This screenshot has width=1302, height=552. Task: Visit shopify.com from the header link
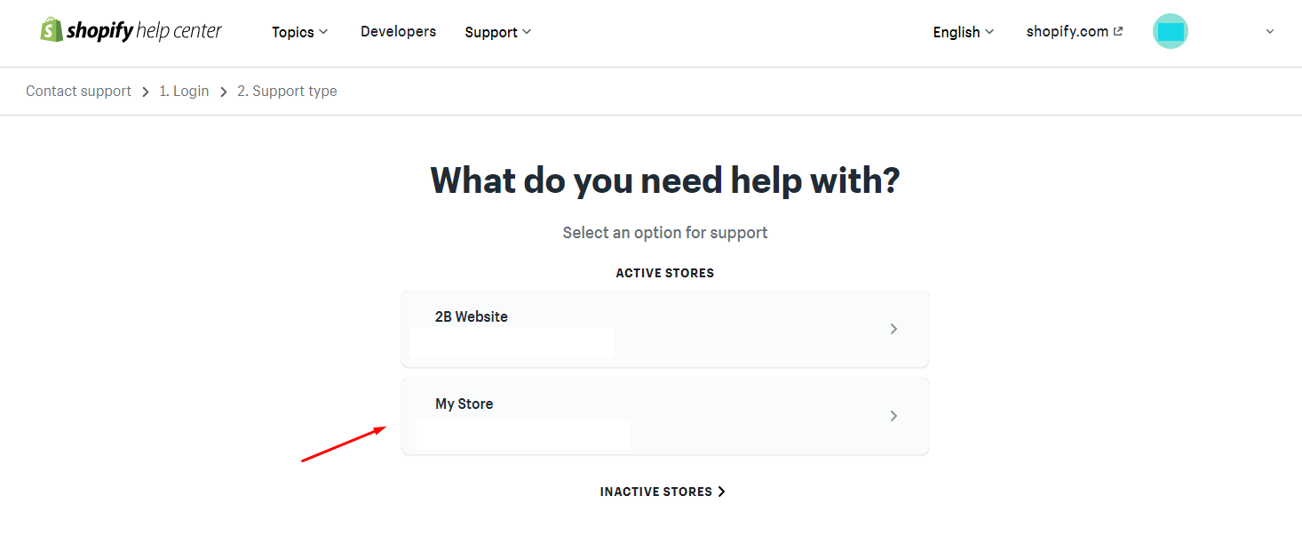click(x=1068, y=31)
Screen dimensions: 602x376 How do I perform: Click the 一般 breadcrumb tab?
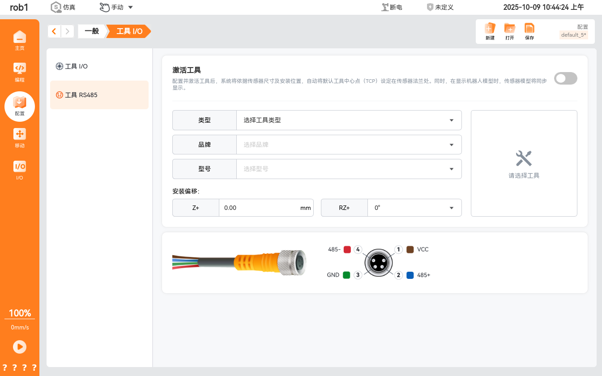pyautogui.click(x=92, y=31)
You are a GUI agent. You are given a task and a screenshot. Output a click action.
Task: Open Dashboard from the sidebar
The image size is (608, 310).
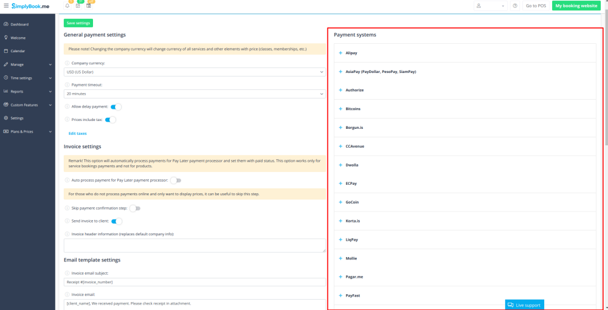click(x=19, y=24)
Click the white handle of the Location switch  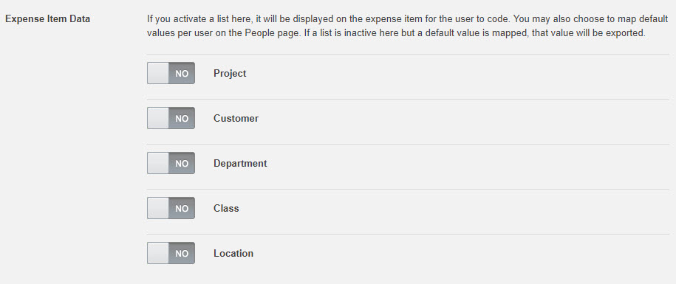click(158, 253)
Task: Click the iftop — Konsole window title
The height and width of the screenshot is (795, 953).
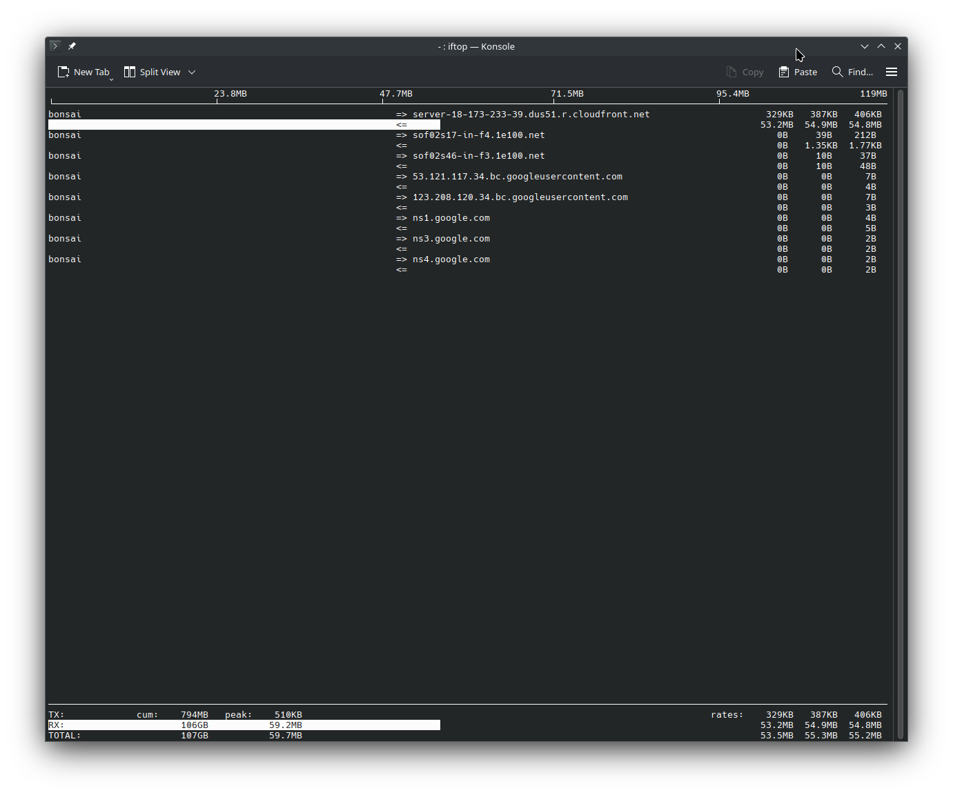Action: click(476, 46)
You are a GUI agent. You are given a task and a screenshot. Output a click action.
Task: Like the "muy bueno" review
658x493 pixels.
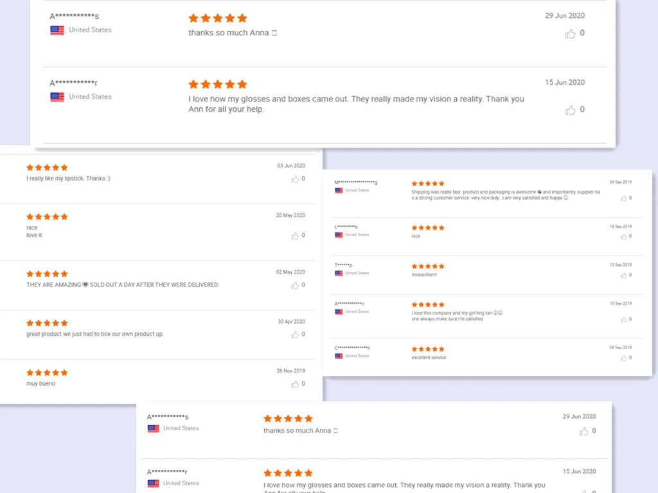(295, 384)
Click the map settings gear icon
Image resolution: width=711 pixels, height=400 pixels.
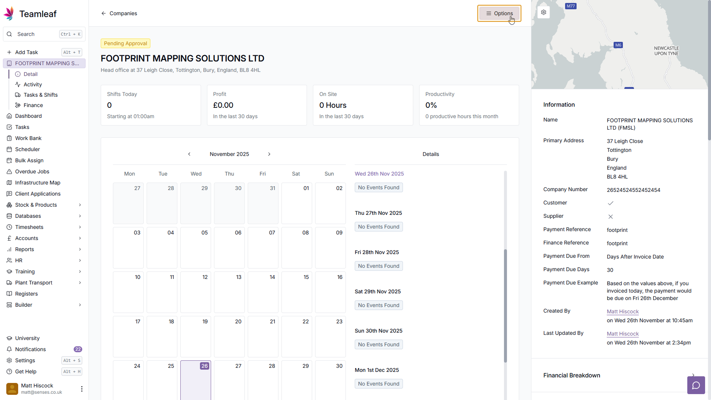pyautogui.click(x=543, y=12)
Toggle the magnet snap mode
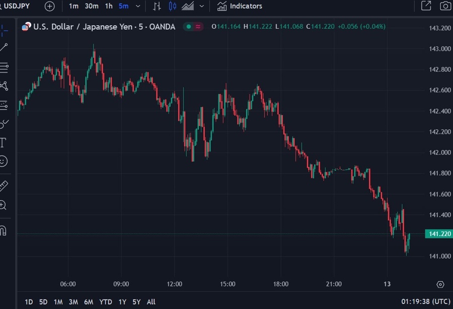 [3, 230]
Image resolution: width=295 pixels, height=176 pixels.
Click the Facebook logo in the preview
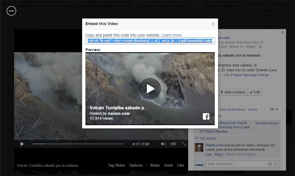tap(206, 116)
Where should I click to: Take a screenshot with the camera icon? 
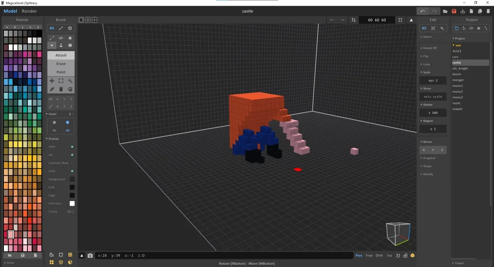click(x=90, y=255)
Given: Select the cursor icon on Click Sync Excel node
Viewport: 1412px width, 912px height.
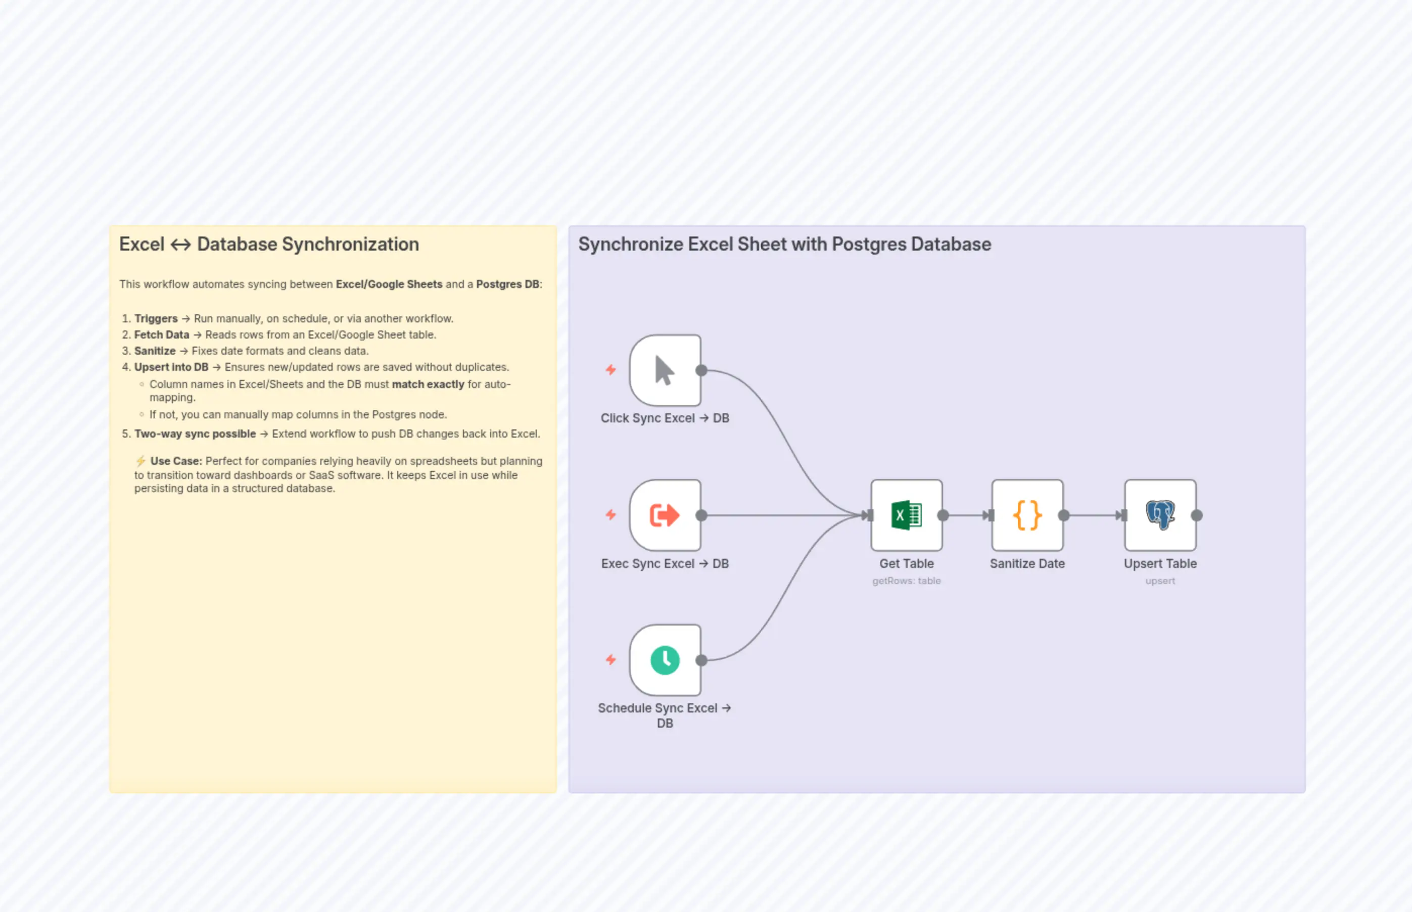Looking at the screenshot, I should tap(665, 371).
------------------------
## What to do
Filter the data above and copy out, unchanged, each line that contains the word "resolution".

## Exercise solution
Image resolution: width=711 pixels, height=400 pixels.
Image resolution: width=295 pixels, height=176 pixels.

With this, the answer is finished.